Tumultartige Sitzung vor fünfwöchiger Zwangspause des britischen Parlaments

Nach einer stürmischen Sitzung hat sich das britische Parlament in der Nacht zum Dienstag in eine fünfwöchige Zwangspause verabschiedet. Kurz zuvor musste Premierminister Boris Johnson eine weitere Niederlage einstecken: Nachdem gegen seinen Willen ein Gesetz in Kraft getreten war, das einen Brexit ohne Abkommen verhindern soll, scheiterte Johnson auch mit seinem erneuten Antrag auf vorgezogene Neuwahlen. Am Dienstag gingen die Diskussionen um die nächsten Schritte in dem Dauer-Drama weiter.
Nach der neuerlichen Niederlage verkündete der konservative Regierungschef noch einmal, dass er keinesfalls eine Verschiebung des EU-Austritts beantragen werde. Er werde sich beim EU-Gipfel Mitte Oktober mit aller Macht darum bemühen, doch noch ein neues Austrittsabkommen auszuhandeln, sagte Johnson. Eine weitere Fristverlängerung aber werde er nicht beantragen: "Diese Regierung wird den Brexit nicht weiter verzögern."
Wenige Stunden zuvor hatte Königin Elizabeth II. allerdings das vom Parlament verabschiedete Gesetz gegen einen No-Deal-Ausstieg gebilligt. Es sieht vor, dass Johnson in Brüssel eine Brexit-Verschiebung beantragen muss, falls es bis zum 19. Oktober keine Einigung mit der EU auf ein Abkommen geben sollte.

_ANGEZEIGTE INFORMATIONEN:_

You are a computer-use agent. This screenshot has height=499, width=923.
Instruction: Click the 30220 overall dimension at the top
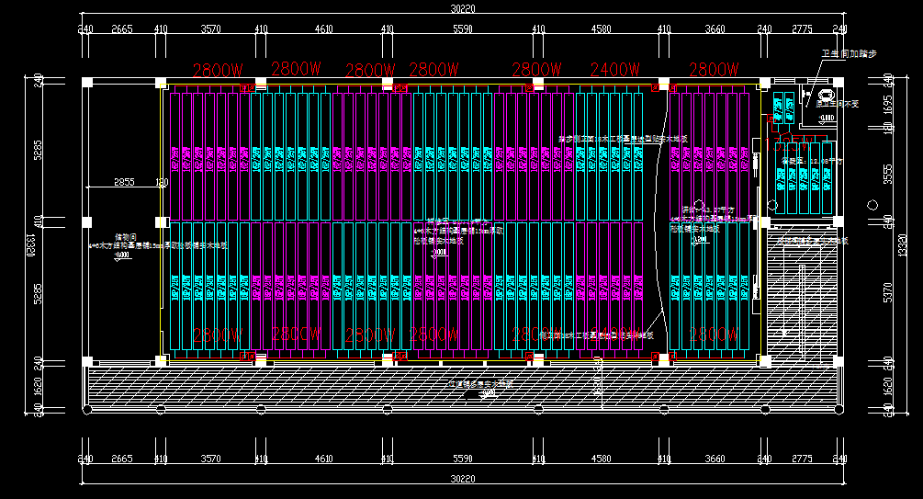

_PFLICHTAUFGABEN:_
**a.** Bis zu welchem Datum muss laut dem Auszug über das britische Parlament eine Einigung mit der EU vorliegen, damit Johnson keine Brexit-Verschiebung beantragen muss?
**b.** Schreib aus dem Auszug über das britische Parlament den Teil ab, der mit „Nach der neuerlichen“ beginnt und bis „Abkommen geben sollte.“ weitergeht.
Das Material hat mit dem Auszug nichts zu tun.

_LÖSUNGEN ZUR ÜBUNG:_
**a.** Bis zum 19. Oktober.

**b.**
Nach der neuerlichen Niederlage verkündete der konservative Regierungschef noch einmal, dass er keinesfalls eine Verschiebung des EU-Austritts beantragen werde. Er werde sich beim EU-Gipfel Mitte Oktober mit aller Macht darum bemühen, doch noch ein neues Austrittsabkommen auszuhandeln, sagte Johnson. Eine weitere Fristverlängerung aber werde er nicht beantragen: "Diese Regierung wird den Brexit nicht weiter verzögern."
Wenige Stunden zuvor hatte Königin Elizabeth II. allerdings das vom Parlament verabschiedete Gesetz gegen einen No-Deal-Ausstieg gebilligt. Es sieht vor, dass Johnson in Brüssel eine Brexit-Verschiebung beantragen muss, falls es bis zum 19. Oktober keine Einigung mit der EU auf ein Abkommen geben sollte.